机构地区:[1]重庆医科大学附属第一医院肾内科,重庆400042

出  处:《中国医药》2024年第1期137-141,共5页China Medicine

摘  要:急性肾损伤(AKI)是一种常见的临床综合征,主要表现为血清肌酐和尿素氮等升高以及水、电解质、酸碱平衡紊乱。我国流行病学将AKI分为社区获得性AKI和医院获得性AKI,初步明确了其发病率、死亡率、病因以及地域分布特点。AKI与死亡率的增加独立相关,但目前对于AKI的诊治仍然面临诸多难题。新型生物标志物预测早期AKI比血清肌酐和尿量更为敏感,可能有助于识别AKI进展的高风险群体,并指导AKI的临床管理。肾脏替代治疗在治疗AKI时的模式、剂量、时机均可对患者预后产生影响。此外,靶点治疗为AKI的临床治疗开启了新方向。在本文中,我们对AKI的流行病学、生物标志物以及治疗策略相关研究进展进行综述,以期为后续临床研究提供新思路。
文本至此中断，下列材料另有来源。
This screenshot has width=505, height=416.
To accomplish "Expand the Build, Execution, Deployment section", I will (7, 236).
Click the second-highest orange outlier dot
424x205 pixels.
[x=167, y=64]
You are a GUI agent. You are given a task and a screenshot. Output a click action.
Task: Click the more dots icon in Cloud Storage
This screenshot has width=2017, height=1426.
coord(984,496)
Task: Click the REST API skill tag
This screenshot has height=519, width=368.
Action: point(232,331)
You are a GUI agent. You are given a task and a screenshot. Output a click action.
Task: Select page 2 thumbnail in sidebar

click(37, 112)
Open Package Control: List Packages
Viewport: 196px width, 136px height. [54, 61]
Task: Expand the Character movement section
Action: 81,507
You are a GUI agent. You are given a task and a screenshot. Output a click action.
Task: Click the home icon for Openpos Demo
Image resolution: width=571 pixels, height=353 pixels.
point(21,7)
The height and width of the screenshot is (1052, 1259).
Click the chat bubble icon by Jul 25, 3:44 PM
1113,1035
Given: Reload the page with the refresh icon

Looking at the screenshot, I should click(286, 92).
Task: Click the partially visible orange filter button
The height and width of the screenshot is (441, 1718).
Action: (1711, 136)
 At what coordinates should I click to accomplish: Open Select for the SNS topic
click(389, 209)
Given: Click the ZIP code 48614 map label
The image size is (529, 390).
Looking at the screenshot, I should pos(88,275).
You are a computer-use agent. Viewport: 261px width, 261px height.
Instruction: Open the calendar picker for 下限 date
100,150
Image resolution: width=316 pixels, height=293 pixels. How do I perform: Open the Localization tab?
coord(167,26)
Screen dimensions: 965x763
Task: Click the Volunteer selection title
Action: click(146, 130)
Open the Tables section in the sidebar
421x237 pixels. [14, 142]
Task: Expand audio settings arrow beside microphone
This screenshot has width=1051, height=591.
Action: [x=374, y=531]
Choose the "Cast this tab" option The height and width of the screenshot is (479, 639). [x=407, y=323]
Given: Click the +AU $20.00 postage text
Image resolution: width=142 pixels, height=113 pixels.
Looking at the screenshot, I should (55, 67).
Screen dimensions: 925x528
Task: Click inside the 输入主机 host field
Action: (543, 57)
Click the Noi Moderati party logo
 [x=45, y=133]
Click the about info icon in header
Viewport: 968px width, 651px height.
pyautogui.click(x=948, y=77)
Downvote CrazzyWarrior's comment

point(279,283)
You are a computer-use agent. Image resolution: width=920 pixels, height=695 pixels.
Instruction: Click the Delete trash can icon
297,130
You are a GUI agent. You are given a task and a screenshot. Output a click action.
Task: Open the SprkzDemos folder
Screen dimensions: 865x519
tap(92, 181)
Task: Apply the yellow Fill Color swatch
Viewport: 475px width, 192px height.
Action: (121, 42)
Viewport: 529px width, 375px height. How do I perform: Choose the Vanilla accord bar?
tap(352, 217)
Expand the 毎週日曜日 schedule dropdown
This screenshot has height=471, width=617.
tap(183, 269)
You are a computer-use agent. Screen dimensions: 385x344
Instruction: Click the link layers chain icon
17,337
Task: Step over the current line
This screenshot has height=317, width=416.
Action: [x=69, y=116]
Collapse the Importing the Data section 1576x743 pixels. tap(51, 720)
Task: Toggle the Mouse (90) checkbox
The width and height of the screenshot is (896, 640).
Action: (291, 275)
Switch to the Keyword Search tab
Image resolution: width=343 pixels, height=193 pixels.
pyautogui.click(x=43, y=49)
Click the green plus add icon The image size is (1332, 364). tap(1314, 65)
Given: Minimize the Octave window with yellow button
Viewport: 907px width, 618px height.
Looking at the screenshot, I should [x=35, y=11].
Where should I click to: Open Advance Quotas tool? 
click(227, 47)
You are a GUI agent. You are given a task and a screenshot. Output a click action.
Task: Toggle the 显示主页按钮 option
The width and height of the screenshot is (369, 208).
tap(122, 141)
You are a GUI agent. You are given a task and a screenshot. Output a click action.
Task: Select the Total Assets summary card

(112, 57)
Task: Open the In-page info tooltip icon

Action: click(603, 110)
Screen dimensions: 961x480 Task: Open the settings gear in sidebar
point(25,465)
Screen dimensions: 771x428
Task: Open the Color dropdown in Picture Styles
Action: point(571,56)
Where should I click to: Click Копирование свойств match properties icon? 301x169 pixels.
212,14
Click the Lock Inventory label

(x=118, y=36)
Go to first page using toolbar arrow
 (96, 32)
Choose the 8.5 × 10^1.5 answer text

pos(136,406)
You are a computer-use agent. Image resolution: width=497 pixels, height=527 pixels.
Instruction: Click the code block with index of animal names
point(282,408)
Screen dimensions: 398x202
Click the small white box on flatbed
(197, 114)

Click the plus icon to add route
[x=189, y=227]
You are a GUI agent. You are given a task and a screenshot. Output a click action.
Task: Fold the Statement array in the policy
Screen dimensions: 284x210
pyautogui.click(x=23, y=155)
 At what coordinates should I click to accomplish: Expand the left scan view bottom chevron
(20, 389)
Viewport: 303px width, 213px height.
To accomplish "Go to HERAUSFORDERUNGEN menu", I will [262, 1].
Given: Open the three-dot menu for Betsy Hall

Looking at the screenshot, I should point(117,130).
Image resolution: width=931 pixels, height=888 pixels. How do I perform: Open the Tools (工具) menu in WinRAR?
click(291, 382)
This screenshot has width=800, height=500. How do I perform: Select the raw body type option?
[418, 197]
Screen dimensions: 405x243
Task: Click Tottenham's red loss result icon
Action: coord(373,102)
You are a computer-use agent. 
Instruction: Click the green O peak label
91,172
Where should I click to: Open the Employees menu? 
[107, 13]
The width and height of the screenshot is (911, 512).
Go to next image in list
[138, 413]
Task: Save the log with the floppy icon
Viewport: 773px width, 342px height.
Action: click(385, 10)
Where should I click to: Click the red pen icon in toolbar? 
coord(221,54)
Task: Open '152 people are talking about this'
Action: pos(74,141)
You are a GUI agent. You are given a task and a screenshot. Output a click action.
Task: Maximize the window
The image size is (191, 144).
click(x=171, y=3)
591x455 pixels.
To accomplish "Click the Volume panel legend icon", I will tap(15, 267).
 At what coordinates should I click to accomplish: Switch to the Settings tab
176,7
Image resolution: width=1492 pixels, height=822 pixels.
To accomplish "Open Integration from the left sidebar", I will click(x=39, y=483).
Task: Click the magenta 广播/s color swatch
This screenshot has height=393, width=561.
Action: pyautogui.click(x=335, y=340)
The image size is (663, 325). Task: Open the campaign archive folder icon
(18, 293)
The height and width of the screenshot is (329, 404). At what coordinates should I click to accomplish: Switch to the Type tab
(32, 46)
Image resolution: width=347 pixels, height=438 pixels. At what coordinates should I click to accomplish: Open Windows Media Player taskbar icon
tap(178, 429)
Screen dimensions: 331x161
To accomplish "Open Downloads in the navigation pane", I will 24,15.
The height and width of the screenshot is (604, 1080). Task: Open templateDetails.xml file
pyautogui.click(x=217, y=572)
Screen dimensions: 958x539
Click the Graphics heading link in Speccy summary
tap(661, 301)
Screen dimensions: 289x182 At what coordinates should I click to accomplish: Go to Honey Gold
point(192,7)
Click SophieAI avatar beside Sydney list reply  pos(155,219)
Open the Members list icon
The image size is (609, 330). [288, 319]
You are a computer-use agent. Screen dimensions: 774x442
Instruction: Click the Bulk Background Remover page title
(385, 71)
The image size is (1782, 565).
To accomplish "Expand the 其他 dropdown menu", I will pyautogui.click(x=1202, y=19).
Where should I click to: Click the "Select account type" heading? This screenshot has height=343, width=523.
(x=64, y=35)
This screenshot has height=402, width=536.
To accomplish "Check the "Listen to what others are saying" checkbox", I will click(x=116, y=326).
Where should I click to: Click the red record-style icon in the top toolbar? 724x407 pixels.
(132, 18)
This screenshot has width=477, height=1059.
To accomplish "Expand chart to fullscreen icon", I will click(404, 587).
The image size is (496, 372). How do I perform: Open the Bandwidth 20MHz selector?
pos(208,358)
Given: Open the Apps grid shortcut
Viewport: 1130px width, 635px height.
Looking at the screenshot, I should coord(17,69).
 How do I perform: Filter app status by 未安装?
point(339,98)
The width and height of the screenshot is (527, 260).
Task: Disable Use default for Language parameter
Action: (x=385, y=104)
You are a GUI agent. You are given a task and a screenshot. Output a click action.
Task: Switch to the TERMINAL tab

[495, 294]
Acute kidney injury(AKI)is a common clinical syndrome,which is mainly characterized by the increase of serum creatinine and urea nitrogen,and the disorder of water,electrolyte and acid-base balance.AKI is divided into community-acquired AKI and hospital-acquired AKI in the epidemiology of China,and its incidence,mortality,etiology and regional distribution characteristics have been preliminarily clarified.AKI is independently associated with higher mortality,but there are still many problems in the diagnosis and treatment of AKI.Novel biomarkers are more sensitive than serum creatinine and urine volume in predicting early AKI,which may help to identify groups at high risk of AKI progression and guide clinical management of AKI.The mode,dose and timing of renal replacement therapy in the treatment of AKI can affect the prognosis of patients.In addition,targeted therapy opens a new direction for the clinical treatment of AKI.In this article,we review the research progress on the epidemiology,biomarkers and treatment strategies of AKI,in order to provide new ideas for subsequent clinical research.